Stressfrakturen sind auf den ersten Blick eng mit dem Thema Leistungssport verknüpft und können sich insbesondere bei Ausdauersportarten (Laufen, Radsport) bzw. Disziplinen, bei denen ein geringes Körpergewicht einen Wettbewerbsvorteil verspricht (z. B. Gymnastik, Klettern, Skispringen), manifestieren. Die Verkürzung auf die reine repetitive mechanische (Über‑)Beanspruchung ansonsten gesunden Knochens bzw. die Betrachtung des Körpergewichts wird der Komplexität der Thematik nicht gerecht; das IOC hat vor beinahe 10 Jahren mit dem Begriff des relativen Energiedefizits im Sport (RED-S) diesem Umstand Rechnung getragen und eine niedrige Energieverfügbarkeit (LEA) infolge von Übertraining und negativer Kalorienbilanz als Ursache negativer Folgen für unterschiedliche Organsysteme und Stoffwechselprozesse identifiziert [1,2,3]. Die Brisanz der Thematik ist nicht nur auf den Spitzensport limitiert, sondern hat auch Gültigkeit für den ambitionierten Amateursport [4]. In der Öffentlichkeit hat im Juli 2023 der Rücktritt von Eugen Burtscher, dem Präsidenten der medizinischen Kommission der International Federation of Sport Climbing (IFSC) und des Teamarztes des deutschen Kletternationalteams, Volker Schöffl, aufgrund der Untätigkeit der IFSC in Sachen Red‑S besondere Aufmerksamkeit in der Tagespresse und den Internetmedien erfahren.
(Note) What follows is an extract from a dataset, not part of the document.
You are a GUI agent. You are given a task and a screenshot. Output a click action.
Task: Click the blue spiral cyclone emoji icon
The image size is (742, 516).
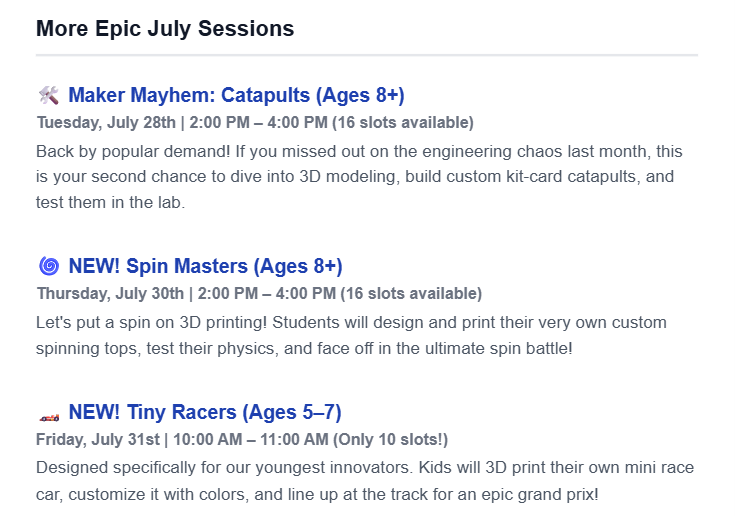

Fokussiert auf das Thema Stressfrakturen fällt auf, dass es in der medizinisch-wissenschaftlichen Literatur keine einheitliche Terminologie gibt [5]. Unter den atraumatischen Frakturen sollten die eigentlichen Stressfrakturen von den pathologischen Frakturen und den atypischen Femurfrakturen abgegrenzt und schließlich die Ermüdungsfrakturen von den Insuffizienzfrakturen (im angloamerikanischen Raum „fragility fractures“), wo sich die Fraktur an einem vorgeschädigten und geschwächten Knochen manifestiert, unterschieden werden [5]. Ganz entscheidend ist für den klinischen Verlauf, dass die individuelle Anamnese und moderne Bildgebung eine frühzeitige Diagnosestellung und die umgehende Einleitung therapeutischer Maßnahmen erlauben. Die heute etablierte und validierte MRT-gestützte Klassifikation nach Fredericson [6] kann – ergänzt um moderne CT-ähnliche Bone-MR-Sequenzen – neben intramedullären Signalalterationen Aufschluss über kortikale und spongiöse Knochenstrukturen geben und bietet somit die Möglichkeit, zur Diagnosesicherung auf eine additive CT-Untersuchung verzichten zu können [5]. Eine frühzeitige Diagnosestellung kann den Krankheitsprozess abkürzen und die entsprechenden Ausfallzeiten reduzieren helfen.

Eine einheitliche Terminologie für Stressfrakturen fehlt in der medizinisch-wissenschaftlichen Literatur

Darüber hinaus stellt die Prävention von Stressfrakturen einen ganz wesentlichen Baustein dar: Gerade im militärischen Bereich, wo mit den Marschfrakturen die klinische Relevanz von Stressfrakturen schon vor Jahrzehnten eindrücklich vor Augen geführt wurde, konnte gerade in Israel, einem Land mit einer der höchsten Inzidenzen von Stressfrakturen, anhand eines multimodalen Ansatzes, der neben Anpassung der Trainingsbelastung, einem geänderten Schlafregime und einer Verbesserung der Wahrnehmung binnen eines 25-Jahres-Zeitraumes die Inzidenz von Stressfrakturen bei aktiven Soldaten um mehr als 60 % vermindert werden [7]. Somit stellt das Thema Stressfrakturen je nach Patientenalter, Belastungsumfeld und Begleiterkrankungen heute nach wie vor eine diagnostische und therapeutische Herausforderung dar, die eines interdisziplinären Ansatzes bedarf.